Original Post: 'Project House Update: The Birds and the Beach'
Some Overall Tips:
1. Understand your skill set
It's incredibly easy to see a piece and it's potential, yet have no realistic way to get there. For me, my skills of transformation are limited, at best. I can paint something or scrub it clean, but that's about it. Dan's got more skills, like rewiring and rebuilding, but over the years, we've learned to stay away from big projects, like resurfacing and reupholstering.
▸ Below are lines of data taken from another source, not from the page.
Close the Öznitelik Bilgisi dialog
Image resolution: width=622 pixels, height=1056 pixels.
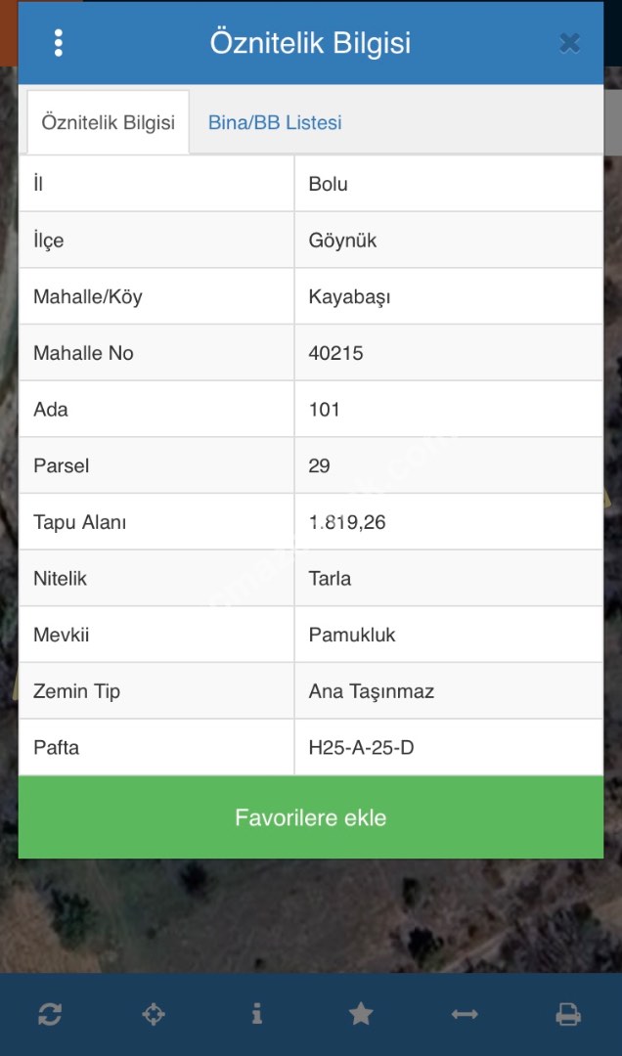coord(569,43)
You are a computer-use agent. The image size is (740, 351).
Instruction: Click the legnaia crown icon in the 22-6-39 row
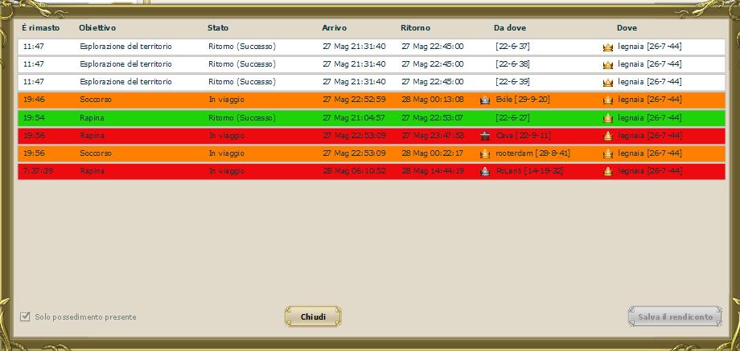(x=608, y=82)
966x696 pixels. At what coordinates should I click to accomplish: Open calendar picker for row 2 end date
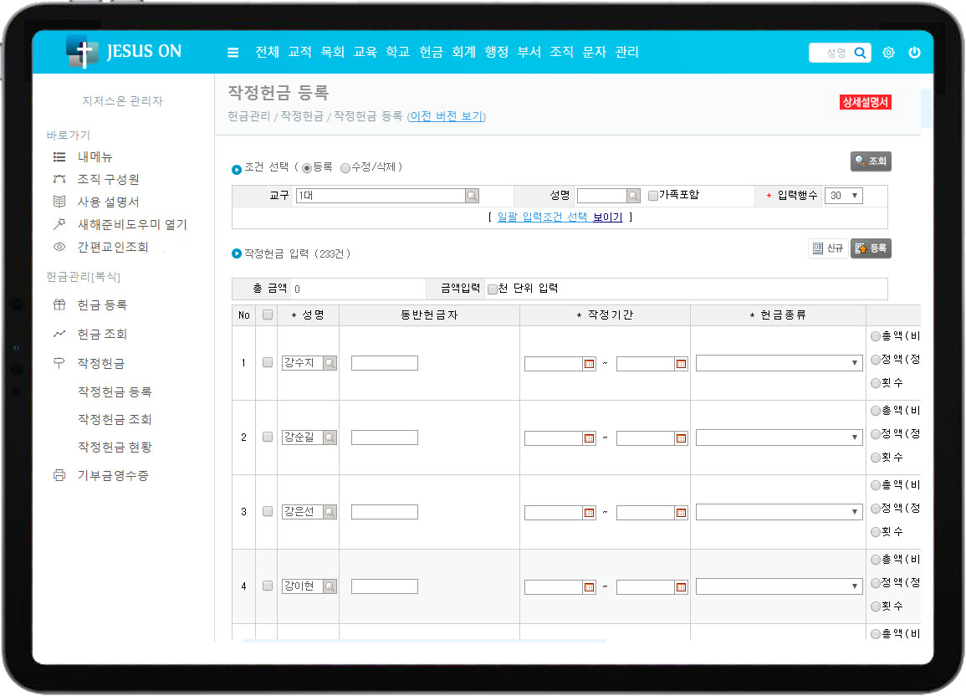[x=681, y=438]
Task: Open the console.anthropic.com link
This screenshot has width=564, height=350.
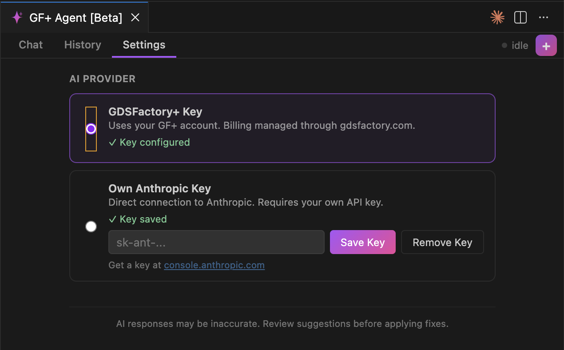Action: tap(214, 265)
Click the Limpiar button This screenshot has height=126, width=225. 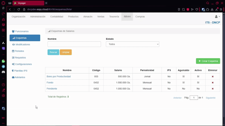[x=66, y=52]
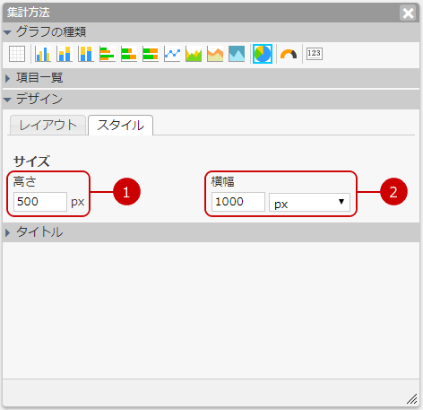The width and height of the screenshot is (423, 410).
Task: Select the table grid chart type icon
Action: click(17, 54)
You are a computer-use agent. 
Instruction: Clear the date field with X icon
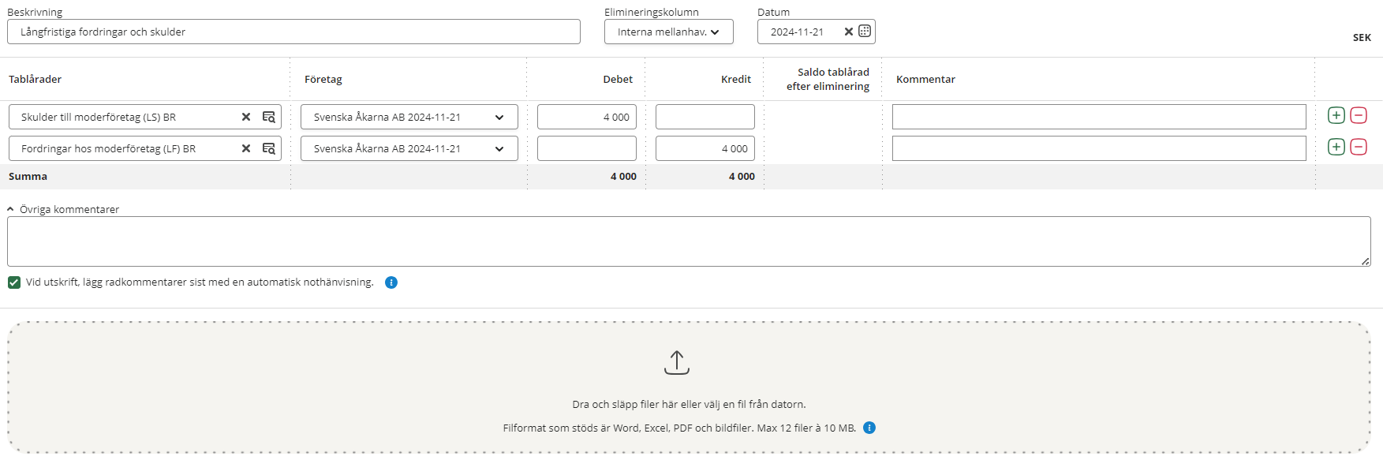(x=848, y=32)
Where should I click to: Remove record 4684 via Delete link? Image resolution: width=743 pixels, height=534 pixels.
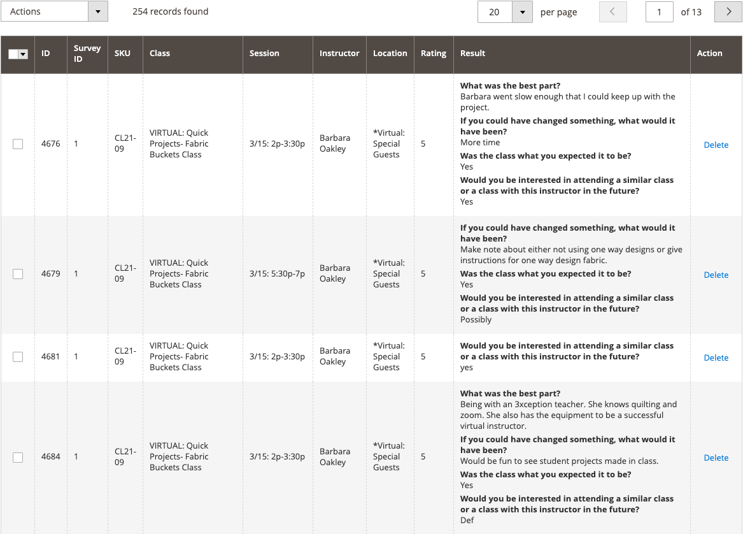[716, 458]
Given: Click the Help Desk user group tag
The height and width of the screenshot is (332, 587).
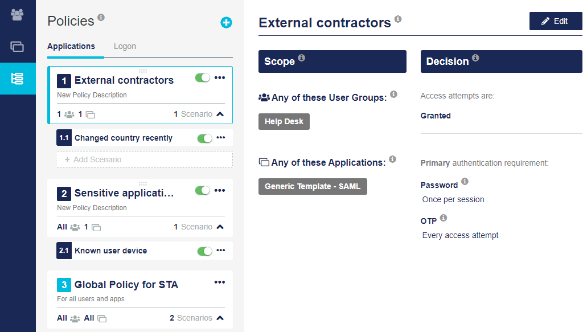Looking at the screenshot, I should tap(284, 121).
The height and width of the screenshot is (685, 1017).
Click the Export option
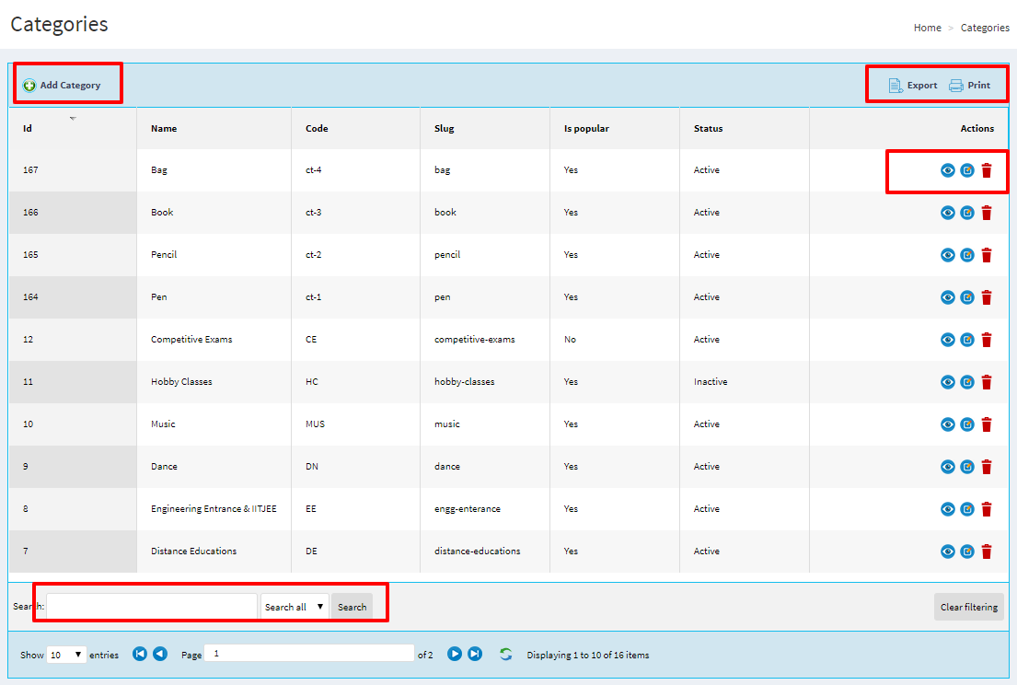912,86
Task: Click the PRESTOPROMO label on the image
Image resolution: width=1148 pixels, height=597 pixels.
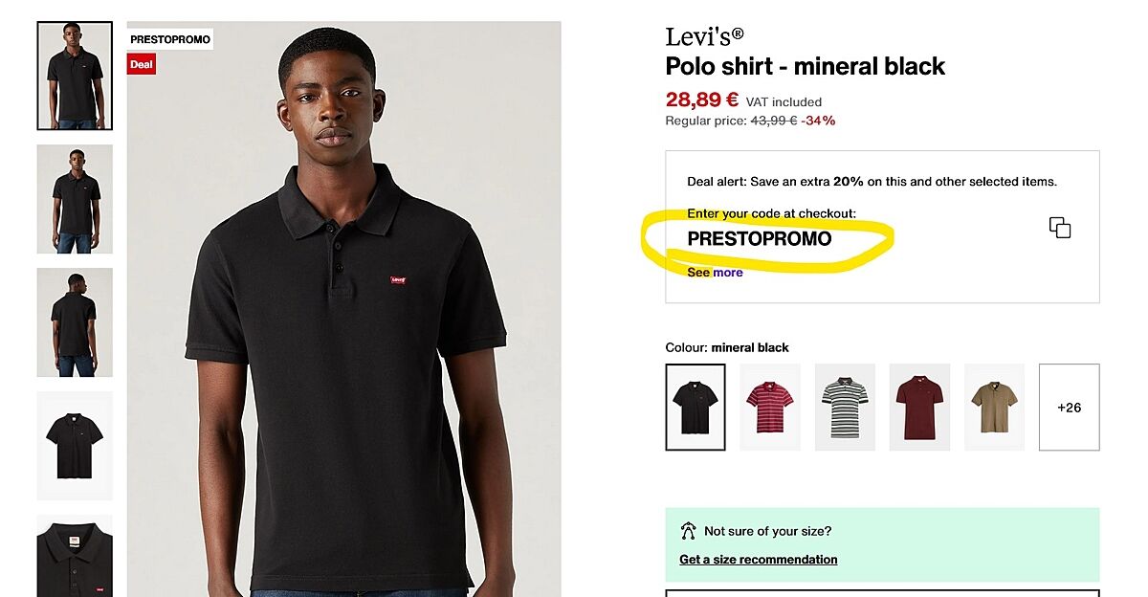Action: (x=170, y=40)
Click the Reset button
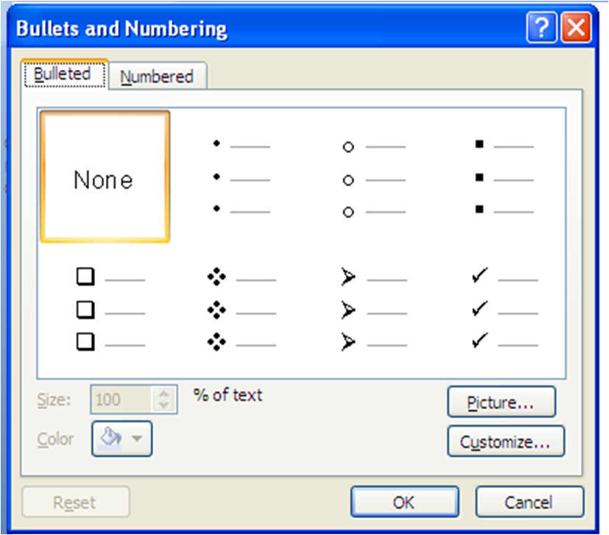The width and height of the screenshot is (609, 535). (75, 502)
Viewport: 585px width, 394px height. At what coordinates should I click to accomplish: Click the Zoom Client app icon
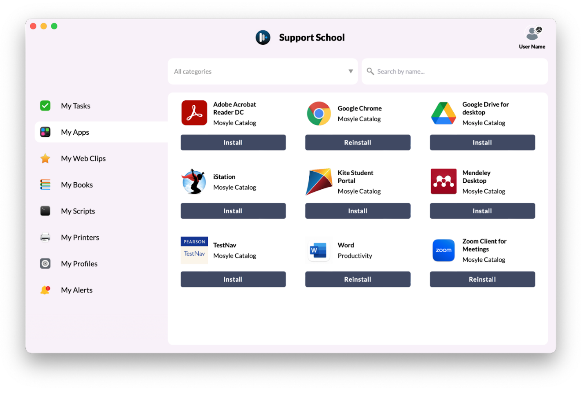coord(443,250)
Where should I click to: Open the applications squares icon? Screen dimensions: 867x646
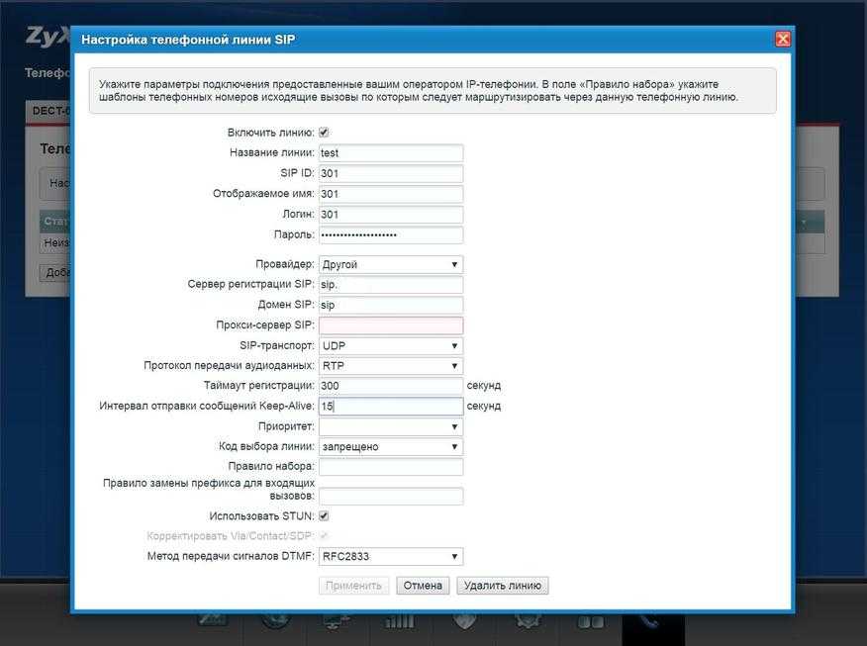(591, 623)
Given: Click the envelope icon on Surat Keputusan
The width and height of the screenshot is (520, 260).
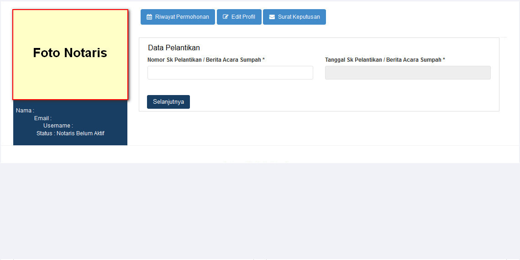Looking at the screenshot, I should pyautogui.click(x=272, y=17).
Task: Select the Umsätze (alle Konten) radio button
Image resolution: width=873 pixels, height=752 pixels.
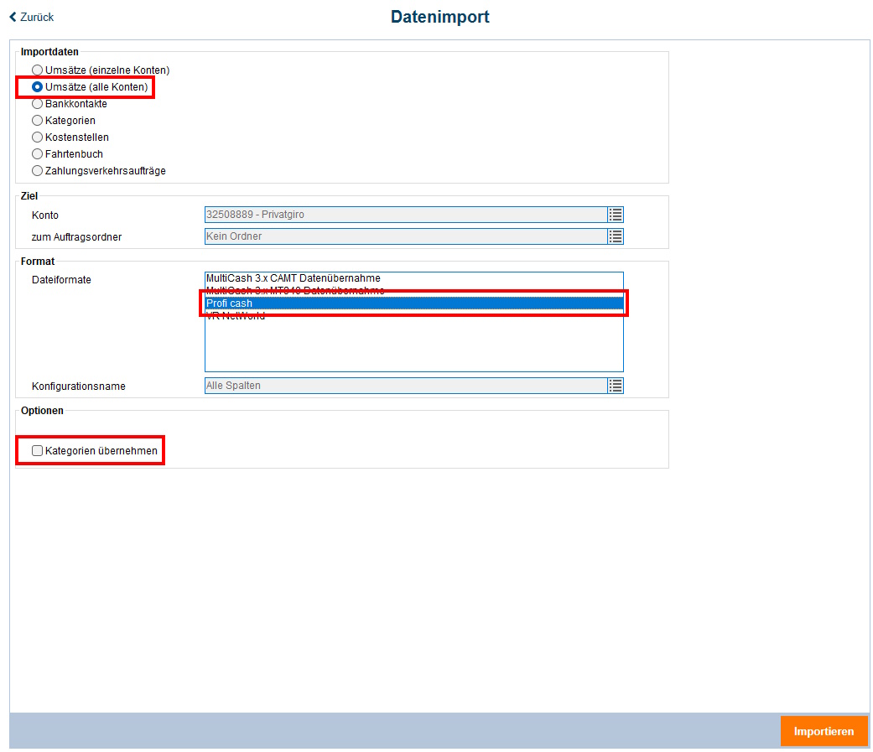Action: coord(37,86)
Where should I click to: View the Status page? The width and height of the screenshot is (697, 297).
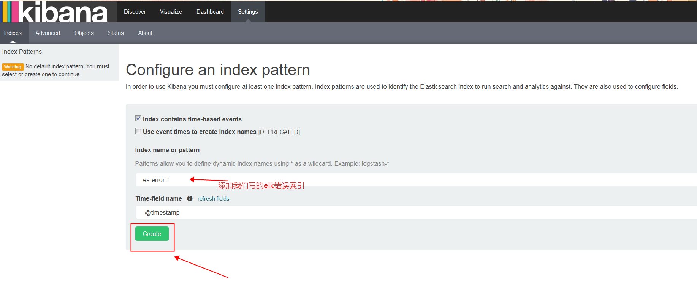click(116, 33)
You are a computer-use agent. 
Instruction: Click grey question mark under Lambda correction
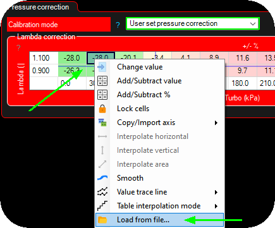tap(19, 48)
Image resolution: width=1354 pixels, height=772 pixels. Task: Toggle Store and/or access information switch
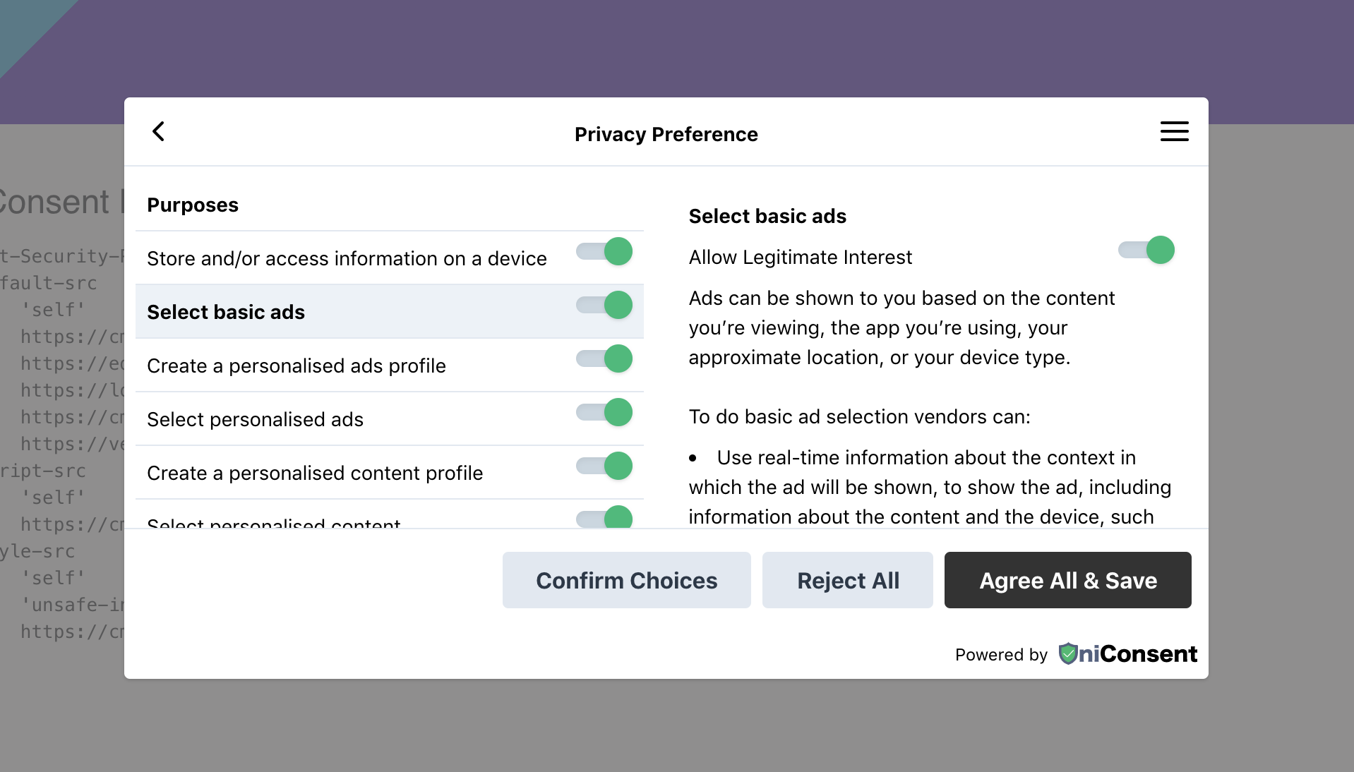[x=604, y=251]
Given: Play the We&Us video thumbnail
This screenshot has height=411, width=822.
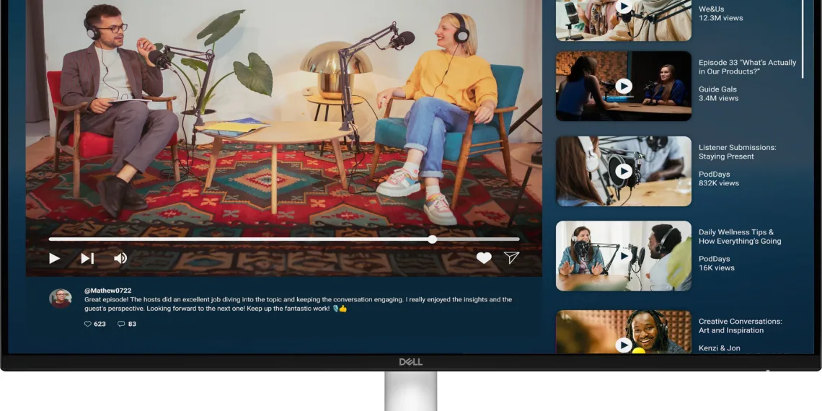Looking at the screenshot, I should 624,7.
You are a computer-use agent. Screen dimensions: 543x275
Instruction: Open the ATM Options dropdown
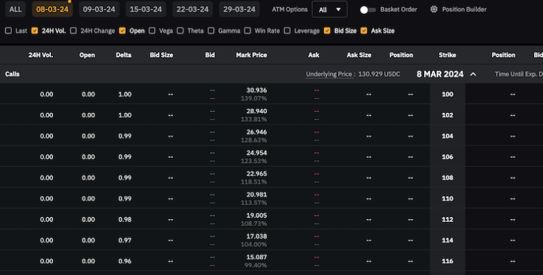pos(329,10)
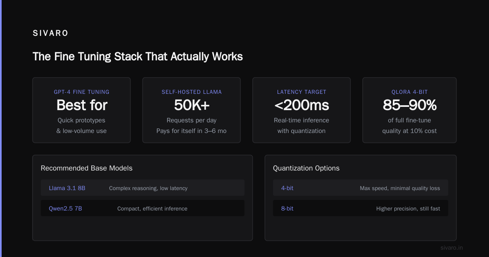
Task: Click 'Max speed, minimal quality loss' text
Action: pyautogui.click(x=400, y=188)
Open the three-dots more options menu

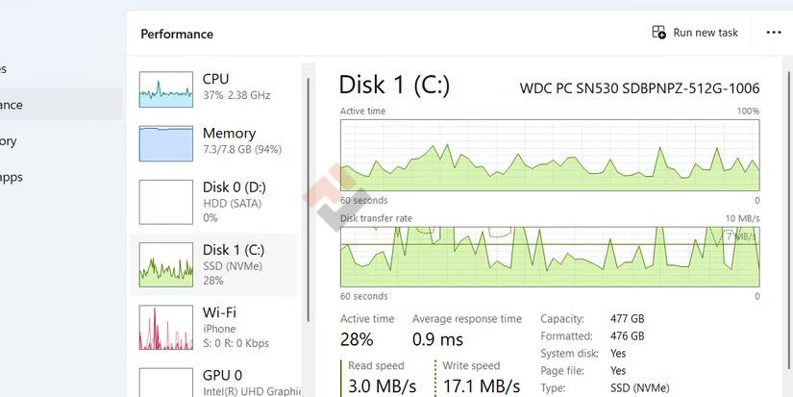click(x=774, y=33)
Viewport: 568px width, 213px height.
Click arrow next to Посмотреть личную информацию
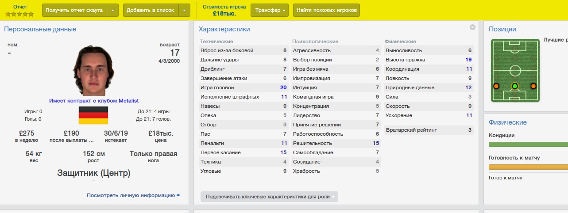178,195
Pass on pieces that are too much work for you or include the cost of hiring professionals in determining the value of the deal.

Original Posts: 'It's a Ridiculously Small World After All' & 'Project House Update: Prepping and Polishing'
2. A great deal is only 'great' if you actually have a use for it
We've gotten pretty lucky and found uses and homes for every deal we couldn't pass up. However, a mid-century modern dresser did live in the middle of our entryway way longer than it should have. I have friends who haven't been so lucky, especially if you aren't in a 'permanent' housing situation.

Original Post: 'And So the Craziness Begins'
3. Understand how the calendar affects sales
Garage sales and antiques fairs always suck more when the weather is bad. People don't want to move big, heavy items around when it's hot or potentially rainy. In Tucson, that means the summer when it's possible to cook yourself on the sidewalk. In college town, you can get some great finds at semester ends (December and May) when people move out of dorms and apartments. And since many antiques fair vendors are snowbirds, the fairs are at their peak when they're back in town.

That's it. That's all I got. I've found some great pieces that I absolutely love, therefore, I'm clearly an expert in this. And if you want more info on a city or town near you, go check out this post from Invaluable. So, go forth and find that catch your life needs!